[DATA FOR REVIEW Boundary: Start]
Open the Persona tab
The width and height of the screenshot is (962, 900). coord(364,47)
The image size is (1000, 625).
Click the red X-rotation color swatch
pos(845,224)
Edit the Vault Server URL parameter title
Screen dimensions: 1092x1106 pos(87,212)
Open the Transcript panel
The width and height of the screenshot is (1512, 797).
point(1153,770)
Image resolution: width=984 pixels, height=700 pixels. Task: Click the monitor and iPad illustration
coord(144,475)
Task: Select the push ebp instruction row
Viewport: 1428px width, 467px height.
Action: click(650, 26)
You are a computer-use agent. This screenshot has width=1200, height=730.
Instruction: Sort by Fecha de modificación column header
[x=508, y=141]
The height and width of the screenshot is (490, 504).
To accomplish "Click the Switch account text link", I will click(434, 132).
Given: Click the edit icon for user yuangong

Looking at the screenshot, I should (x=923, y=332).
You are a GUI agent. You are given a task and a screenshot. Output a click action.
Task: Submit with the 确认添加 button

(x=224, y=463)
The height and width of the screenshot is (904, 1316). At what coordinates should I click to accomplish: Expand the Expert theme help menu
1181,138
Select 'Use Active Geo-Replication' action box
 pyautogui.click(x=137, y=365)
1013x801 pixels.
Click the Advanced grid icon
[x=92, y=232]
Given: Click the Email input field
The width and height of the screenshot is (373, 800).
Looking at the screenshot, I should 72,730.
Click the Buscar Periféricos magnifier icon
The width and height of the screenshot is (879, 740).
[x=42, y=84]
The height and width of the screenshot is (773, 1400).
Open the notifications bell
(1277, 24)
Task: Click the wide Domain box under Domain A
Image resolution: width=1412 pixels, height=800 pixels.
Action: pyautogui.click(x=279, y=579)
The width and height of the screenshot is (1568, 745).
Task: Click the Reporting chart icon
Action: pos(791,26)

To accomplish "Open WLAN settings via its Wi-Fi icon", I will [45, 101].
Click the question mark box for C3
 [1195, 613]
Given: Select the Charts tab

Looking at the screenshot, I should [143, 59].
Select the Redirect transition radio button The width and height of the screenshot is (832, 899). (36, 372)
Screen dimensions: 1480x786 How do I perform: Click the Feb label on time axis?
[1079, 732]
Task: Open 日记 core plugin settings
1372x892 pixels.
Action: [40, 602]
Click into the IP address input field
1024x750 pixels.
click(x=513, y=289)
[DATA FOR REVIEW Boundary: End]
TRY IT: Filter these records, keeping every line where the word "settings" occurs.

SOLUTION BELOW:
To accomplish "Open WLAN settings via its Wi-Fi icon", I will [45, 101].
Task: Open 日记 core plugin settings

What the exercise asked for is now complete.